* Set task 1
Extract the stretch of records from the line containing "Where should I click to: Select" through the line containing "I will pos(85,50).", reproducing each line verbatim.

━━ Text shown ━━

The Woman on the Index is a lost 1919 American silent drama film directed by Hobart Henley and starring Pauline Frederick and her then husband playwright Willard Mack. It was Frederick's first film at Goldwyn Pictures after coming over from Paramount. It is based on a 1918 Broadway play, The Woman on the Index, that starred Julia Dean.

Plot
As described in a film magazine, Sylvia Martin's (Frederick) past is that of despair. Turned out of an unhappy home, she becomes the wife of a handsome and manly type of crook. However, before the marriage can be consummated, he kills himself to avoid arrest. Sylvia is put on trial for murder and acquitted, but her name is recorded in a police index that falls into the hands of Hugo Declasse (Mack), an astute agent of the Bolsheviki. He pursues the wife, but she is also compelled to lend herself to the schemes of a secret service officer. She through her cleverness obtains documents held in the rooms of Declasse. In the end, she is returned to the arms of a forgiving and adoring husband.

Cast
Pauline Frederick as Sylvia Martin
Wyndham Standing as David Maber
Willard Mack as Hugo Declasse
Ben Hendricks Sr. as John Alden (*as Ben Hendricks)

━━━
━━ Records for the task ━━

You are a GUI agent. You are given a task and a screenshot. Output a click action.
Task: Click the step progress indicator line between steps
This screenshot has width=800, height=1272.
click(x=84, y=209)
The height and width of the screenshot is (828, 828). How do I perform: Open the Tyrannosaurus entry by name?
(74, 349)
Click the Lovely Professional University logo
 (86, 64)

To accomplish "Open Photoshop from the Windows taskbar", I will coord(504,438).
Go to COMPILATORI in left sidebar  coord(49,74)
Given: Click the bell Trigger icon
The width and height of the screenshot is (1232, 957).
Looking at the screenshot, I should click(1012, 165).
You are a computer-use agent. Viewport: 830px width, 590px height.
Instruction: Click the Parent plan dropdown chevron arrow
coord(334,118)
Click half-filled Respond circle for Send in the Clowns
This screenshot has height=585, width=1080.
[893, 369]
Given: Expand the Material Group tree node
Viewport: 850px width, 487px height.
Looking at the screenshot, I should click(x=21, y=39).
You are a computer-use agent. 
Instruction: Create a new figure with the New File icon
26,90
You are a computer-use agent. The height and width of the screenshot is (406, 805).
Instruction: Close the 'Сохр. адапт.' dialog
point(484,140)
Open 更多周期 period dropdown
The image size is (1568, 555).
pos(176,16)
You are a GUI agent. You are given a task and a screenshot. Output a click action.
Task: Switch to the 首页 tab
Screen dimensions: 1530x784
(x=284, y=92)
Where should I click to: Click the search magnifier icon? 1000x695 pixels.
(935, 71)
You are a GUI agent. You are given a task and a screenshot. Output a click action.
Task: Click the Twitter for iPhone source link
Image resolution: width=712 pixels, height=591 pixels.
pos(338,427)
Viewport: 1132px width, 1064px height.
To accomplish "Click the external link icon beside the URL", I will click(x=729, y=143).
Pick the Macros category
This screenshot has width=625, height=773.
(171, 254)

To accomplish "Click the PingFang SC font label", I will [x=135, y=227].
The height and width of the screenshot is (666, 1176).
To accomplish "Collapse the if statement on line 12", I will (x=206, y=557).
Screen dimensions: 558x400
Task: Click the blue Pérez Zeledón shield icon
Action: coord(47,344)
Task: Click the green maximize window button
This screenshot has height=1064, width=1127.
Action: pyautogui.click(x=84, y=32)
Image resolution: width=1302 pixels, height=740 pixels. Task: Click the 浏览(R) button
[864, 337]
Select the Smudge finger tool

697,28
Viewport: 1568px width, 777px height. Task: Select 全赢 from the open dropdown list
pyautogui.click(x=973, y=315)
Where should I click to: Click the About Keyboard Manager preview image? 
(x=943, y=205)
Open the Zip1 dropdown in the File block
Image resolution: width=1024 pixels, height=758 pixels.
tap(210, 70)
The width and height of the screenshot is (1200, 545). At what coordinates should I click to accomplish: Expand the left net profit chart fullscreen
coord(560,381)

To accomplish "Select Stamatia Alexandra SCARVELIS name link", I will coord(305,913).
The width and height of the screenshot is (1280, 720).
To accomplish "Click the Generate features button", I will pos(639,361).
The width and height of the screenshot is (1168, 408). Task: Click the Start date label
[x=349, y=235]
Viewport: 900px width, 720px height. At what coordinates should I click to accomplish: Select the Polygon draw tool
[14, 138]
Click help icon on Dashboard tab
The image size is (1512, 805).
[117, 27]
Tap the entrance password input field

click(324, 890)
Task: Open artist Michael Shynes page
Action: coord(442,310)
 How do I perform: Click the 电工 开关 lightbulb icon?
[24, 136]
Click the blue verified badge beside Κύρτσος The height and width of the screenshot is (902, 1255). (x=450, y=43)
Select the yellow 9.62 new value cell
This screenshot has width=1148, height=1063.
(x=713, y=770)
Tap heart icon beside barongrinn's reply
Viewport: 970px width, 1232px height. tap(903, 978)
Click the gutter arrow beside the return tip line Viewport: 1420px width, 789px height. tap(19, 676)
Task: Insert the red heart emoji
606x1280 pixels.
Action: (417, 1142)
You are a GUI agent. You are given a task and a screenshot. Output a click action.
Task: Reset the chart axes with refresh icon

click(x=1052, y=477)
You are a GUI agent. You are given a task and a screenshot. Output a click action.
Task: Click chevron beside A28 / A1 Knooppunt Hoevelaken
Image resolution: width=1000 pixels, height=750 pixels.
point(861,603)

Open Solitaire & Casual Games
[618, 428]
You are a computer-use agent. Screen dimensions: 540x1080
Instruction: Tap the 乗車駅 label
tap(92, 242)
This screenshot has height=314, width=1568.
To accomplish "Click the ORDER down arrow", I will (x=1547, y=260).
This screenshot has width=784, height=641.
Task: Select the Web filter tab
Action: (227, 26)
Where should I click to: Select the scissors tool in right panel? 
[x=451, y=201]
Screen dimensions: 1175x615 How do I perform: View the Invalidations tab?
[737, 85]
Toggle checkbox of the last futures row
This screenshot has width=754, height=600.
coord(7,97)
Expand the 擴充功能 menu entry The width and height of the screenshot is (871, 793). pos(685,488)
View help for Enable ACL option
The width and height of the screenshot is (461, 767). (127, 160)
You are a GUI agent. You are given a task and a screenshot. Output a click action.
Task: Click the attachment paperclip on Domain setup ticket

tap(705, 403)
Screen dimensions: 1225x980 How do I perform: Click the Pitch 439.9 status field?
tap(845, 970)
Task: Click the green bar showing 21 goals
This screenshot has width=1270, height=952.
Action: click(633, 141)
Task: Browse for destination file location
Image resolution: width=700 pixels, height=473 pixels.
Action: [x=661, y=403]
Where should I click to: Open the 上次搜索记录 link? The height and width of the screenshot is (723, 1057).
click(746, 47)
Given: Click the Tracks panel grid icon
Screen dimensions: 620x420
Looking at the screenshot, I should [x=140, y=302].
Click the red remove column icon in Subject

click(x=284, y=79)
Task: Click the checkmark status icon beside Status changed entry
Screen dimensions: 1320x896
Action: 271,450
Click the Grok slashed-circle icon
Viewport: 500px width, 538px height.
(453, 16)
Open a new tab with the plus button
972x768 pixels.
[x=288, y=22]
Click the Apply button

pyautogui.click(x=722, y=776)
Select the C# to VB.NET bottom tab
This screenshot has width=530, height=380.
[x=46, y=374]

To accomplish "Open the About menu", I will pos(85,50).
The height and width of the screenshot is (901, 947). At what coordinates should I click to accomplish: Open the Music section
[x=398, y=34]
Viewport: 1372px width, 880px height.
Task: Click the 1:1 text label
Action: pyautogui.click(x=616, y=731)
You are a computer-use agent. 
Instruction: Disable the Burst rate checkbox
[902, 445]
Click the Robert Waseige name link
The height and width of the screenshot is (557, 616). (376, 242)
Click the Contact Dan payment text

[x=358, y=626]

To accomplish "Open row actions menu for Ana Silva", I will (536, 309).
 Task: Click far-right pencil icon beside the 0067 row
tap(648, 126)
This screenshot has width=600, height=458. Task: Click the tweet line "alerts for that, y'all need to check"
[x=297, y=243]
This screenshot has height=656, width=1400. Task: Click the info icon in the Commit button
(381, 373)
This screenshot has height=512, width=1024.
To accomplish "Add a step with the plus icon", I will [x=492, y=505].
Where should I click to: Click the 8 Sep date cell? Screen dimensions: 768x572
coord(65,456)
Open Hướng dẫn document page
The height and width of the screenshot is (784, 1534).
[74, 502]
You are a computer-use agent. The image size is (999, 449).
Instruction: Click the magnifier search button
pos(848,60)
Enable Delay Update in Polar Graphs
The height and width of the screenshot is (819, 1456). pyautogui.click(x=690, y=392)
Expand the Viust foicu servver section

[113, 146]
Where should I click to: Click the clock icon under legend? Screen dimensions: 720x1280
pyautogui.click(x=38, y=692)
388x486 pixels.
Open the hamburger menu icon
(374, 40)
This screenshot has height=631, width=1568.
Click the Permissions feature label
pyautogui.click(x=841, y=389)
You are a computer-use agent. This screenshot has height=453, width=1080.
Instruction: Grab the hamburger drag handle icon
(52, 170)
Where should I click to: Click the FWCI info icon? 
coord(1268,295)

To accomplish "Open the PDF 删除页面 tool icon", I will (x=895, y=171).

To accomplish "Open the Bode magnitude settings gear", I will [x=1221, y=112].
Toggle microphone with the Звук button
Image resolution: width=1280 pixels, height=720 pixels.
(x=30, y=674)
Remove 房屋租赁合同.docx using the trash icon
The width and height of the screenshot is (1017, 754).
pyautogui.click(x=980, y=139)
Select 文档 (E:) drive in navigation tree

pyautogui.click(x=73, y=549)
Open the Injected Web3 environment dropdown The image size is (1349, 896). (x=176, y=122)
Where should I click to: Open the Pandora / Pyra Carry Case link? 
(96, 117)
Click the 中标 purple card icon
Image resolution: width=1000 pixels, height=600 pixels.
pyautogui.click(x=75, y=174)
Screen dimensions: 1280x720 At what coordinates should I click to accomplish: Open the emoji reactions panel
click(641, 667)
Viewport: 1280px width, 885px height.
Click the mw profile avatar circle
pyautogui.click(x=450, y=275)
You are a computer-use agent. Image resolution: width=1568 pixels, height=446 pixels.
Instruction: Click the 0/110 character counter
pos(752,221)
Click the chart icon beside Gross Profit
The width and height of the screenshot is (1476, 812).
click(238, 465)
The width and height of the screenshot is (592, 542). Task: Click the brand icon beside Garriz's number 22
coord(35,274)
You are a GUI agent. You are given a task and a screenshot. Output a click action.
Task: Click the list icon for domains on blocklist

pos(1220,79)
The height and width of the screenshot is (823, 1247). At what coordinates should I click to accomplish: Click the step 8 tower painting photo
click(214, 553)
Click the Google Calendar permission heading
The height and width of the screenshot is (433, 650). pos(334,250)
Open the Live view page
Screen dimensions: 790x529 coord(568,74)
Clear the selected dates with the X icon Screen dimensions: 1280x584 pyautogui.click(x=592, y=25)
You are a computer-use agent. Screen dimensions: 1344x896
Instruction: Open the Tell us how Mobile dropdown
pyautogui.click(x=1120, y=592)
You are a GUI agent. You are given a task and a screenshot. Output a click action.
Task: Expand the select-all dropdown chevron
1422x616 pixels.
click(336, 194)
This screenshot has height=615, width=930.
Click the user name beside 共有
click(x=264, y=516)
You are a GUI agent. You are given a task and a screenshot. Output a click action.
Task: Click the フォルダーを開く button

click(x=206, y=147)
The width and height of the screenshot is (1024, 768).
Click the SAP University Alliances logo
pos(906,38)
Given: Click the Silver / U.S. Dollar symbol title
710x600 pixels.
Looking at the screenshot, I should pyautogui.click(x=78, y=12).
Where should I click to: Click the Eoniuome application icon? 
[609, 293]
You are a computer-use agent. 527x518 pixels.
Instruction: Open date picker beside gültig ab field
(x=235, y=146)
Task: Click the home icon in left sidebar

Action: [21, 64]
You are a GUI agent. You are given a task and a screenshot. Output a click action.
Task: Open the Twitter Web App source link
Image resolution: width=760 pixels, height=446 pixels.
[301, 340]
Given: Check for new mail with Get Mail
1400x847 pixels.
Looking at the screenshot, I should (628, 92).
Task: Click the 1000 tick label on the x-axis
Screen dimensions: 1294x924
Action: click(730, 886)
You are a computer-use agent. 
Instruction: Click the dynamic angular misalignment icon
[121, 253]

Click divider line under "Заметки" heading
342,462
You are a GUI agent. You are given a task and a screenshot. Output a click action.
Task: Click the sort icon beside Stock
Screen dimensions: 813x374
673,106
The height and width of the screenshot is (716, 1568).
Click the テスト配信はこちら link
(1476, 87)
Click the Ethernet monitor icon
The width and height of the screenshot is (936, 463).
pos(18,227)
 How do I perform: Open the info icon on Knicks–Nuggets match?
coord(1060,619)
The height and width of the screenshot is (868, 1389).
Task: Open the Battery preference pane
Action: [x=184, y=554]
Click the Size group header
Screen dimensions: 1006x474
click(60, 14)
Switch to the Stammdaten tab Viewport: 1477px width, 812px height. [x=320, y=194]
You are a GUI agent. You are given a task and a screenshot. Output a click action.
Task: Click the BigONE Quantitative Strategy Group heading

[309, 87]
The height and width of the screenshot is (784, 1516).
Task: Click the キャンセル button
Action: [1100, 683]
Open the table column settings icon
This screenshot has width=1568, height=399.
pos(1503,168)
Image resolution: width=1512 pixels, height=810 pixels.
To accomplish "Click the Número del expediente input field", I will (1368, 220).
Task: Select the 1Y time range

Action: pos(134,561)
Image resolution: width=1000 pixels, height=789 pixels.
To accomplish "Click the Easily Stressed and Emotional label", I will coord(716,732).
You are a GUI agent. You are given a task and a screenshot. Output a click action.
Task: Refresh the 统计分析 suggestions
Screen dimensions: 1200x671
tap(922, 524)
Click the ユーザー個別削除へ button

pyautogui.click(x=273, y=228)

━━━

* Set task 2
Copy the film article in full, verbatim.

* Expected answer 1
Where should I click to: Select the scissors tool in right panel? 
[x=451, y=201]
Screen dimensions: 1175x615 How do I perform: View the Invalidations tab?
[737, 85]
Toggle checkbox of the last futures row
This screenshot has width=754, height=600.
coord(7,97)
Expand the 擴充功能 menu entry The width and height of the screenshot is (871, 793). pos(685,488)
View help for Enable ACL option
The width and height of the screenshot is (461, 767). (127, 160)
You are a GUI agent. You are given a task and a screenshot. Output a click action.
Task: Click the attachment paperclip on Domain setup ticket

tap(705, 403)
Screen dimensions: 1225x980 How do I perform: Click the Pitch 439.9 status field?
tap(845, 970)
Task: Click the green bar showing 21 goals
This screenshot has width=1270, height=952.
Action: click(633, 141)
Task: Browse for destination file location
Image resolution: width=700 pixels, height=473 pixels.
Action: [x=661, y=403]
Where should I click to: Open the 上次搜索记录 link? The height and width of the screenshot is (723, 1057).
click(746, 47)
Given: Click the Tracks panel grid icon
Screen dimensions: 620x420
Looking at the screenshot, I should [x=140, y=302].
Click the red remove column icon in Subject

click(x=284, y=79)
Task: Click the checkmark status icon beside Status changed entry
Screen dimensions: 1320x896
Action: 271,450
Click the Grok slashed-circle icon
Viewport: 500px width, 538px height.
(453, 16)
Open a new tab with the plus button
972x768 pixels.
[x=288, y=22]
Click the Apply button

pyautogui.click(x=722, y=776)
Select the C# to VB.NET bottom tab
This screenshot has width=530, height=380.
[x=46, y=374]

To accomplish "Open the About menu", I will pos(85,50).

* Expected answer 2
The Woman on the Index is a lost 1919 American silent drama film directed by Hobart Henley and starring Pauline Frederick and her then husband playwright Willard Mack. It was Frederick's first film at Goldwyn Pictures after coming over from Paramount. It is based on a 1918 Broadway play, The Woman on the Index, that starred Julia Dean.

Plot
As described in a film magazine, Sylvia Martin's (Frederick) past is that of despair. Turned out of an unhappy home, she becomes the wife of a handsome and manly type of crook. However, before the marriage can be consummated, he kills himself to avoid arrest. Sylvia is put on trial for murder and acquitted, but her name is recorded in a police index that falls into the hands of Hugo Declasse (Mack), an astute agent of the Bolsheviki. He pursues the wife, but she is also compelled to lend herself to the schemes of a secret service officer. She through her cleverness obtains documents held in the rooms of Declasse. In the end, she is returned to the arms of a forgiving and adoring husband.

Cast
Pauline Frederick as Sylvia Martin
Wyndham Standing as David Maber
Willard Mack as Hugo Declasse
Ben Hendricks Sr. as John Alden (*as Ben Hendricks)